--- START Working data ---

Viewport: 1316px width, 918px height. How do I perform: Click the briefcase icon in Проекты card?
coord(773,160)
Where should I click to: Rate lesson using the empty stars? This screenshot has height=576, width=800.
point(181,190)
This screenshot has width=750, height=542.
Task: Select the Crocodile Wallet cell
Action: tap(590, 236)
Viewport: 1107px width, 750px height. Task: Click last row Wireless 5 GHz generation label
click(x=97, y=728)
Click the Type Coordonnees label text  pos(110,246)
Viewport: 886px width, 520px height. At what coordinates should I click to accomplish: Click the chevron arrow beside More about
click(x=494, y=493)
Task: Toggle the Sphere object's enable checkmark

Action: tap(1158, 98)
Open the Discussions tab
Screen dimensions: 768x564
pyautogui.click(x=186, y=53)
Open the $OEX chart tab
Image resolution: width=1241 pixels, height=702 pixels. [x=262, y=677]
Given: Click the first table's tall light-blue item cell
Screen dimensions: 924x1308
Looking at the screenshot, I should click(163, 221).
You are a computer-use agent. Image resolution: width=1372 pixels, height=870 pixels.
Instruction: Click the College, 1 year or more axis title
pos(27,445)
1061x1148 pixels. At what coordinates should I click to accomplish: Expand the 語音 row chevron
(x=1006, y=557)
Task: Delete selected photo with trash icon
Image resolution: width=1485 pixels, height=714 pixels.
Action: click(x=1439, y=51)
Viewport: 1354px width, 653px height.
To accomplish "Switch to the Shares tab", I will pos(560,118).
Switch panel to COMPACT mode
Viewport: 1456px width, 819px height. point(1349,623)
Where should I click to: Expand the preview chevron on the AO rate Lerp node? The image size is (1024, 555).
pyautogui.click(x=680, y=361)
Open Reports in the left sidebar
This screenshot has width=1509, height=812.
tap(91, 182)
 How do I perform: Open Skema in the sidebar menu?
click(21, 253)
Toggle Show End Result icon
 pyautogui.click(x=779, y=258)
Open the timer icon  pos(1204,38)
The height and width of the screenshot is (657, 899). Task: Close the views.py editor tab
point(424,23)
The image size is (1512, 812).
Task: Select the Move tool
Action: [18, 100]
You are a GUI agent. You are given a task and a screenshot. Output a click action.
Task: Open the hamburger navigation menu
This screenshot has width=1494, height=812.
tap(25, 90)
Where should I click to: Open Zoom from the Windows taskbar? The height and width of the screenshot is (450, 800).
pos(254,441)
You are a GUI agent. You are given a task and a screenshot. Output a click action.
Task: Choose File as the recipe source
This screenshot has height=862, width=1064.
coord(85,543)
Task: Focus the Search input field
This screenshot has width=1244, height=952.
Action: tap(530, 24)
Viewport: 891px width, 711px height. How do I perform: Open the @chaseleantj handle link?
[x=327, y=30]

--- END Working data ---

Problem requirements
Repeat every line of the listing above word for word, with nothing left out or changed.

Solution for this problem
Viewport: 1316px width, 918px height. How do I perform: Click the briefcase icon in Проекты card?
coord(773,160)
Where should I click to: Rate lesson using the empty stars? This screenshot has height=576, width=800.
point(181,190)
This screenshot has width=750, height=542.
Task: Select the Crocodile Wallet cell
Action: tap(590, 236)
Viewport: 1107px width, 750px height. Task: Click last row Wireless 5 GHz generation label
click(x=97, y=728)
Click the Type Coordonnees label text  pos(110,246)
Viewport: 886px width, 520px height. At what coordinates should I click to accomplish: Click the chevron arrow beside More about
click(x=494, y=493)
Task: Toggle the Sphere object's enable checkmark

Action: tap(1158, 98)
Open the Discussions tab
Screen dimensions: 768x564
pyautogui.click(x=186, y=53)
Open the $OEX chart tab
Image resolution: width=1241 pixels, height=702 pixels. [x=262, y=677]
Given: Click the first table's tall light-blue item cell
Screen dimensions: 924x1308
Looking at the screenshot, I should click(163, 221).
You are a computer-use agent. Image resolution: width=1372 pixels, height=870 pixels.
Instruction: Click the College, 1 year or more axis title
pos(27,445)
1061x1148 pixels. At what coordinates should I click to accomplish: Expand the 語音 row chevron
(x=1006, y=557)
Task: Delete selected photo with trash icon
Image resolution: width=1485 pixels, height=714 pixels.
Action: click(x=1439, y=51)
Viewport: 1354px width, 653px height.
To accomplish "Switch to the Shares tab", I will pos(560,118).
Switch panel to COMPACT mode
Viewport: 1456px width, 819px height. point(1349,623)
Where should I click to: Expand the preview chevron on the AO rate Lerp node? The image size is (1024, 555).
pyautogui.click(x=680, y=361)
Open Reports in the left sidebar
This screenshot has width=1509, height=812.
tap(91, 182)
 How do I perform: Open Skema in the sidebar menu?
click(21, 253)
Toggle Show End Result icon
 pyautogui.click(x=779, y=258)
Open the timer icon  pos(1204,38)
The height and width of the screenshot is (657, 899). Task: Close the views.py editor tab
point(424,23)
The image size is (1512, 812).
Task: Select the Move tool
Action: [18, 100]
You are a GUI agent. You are given a task and a screenshot. Output a click action.
Task: Open the hamburger navigation menu
This screenshot has width=1494, height=812.
tap(25, 90)
Where should I click to: Open Zoom from the Windows taskbar? The height and width of the screenshot is (450, 800).
pos(254,441)
You are a GUI agent. You are given a task and a screenshot. Output a click action.
Task: Choose File as the recipe source
This screenshot has height=862, width=1064.
coord(85,543)
Task: Focus the Search input field
This screenshot has width=1244, height=952.
Action: tap(530, 24)
Viewport: 891px width, 711px height. How do I perform: Open the @chaseleantj handle link?
[x=327, y=30]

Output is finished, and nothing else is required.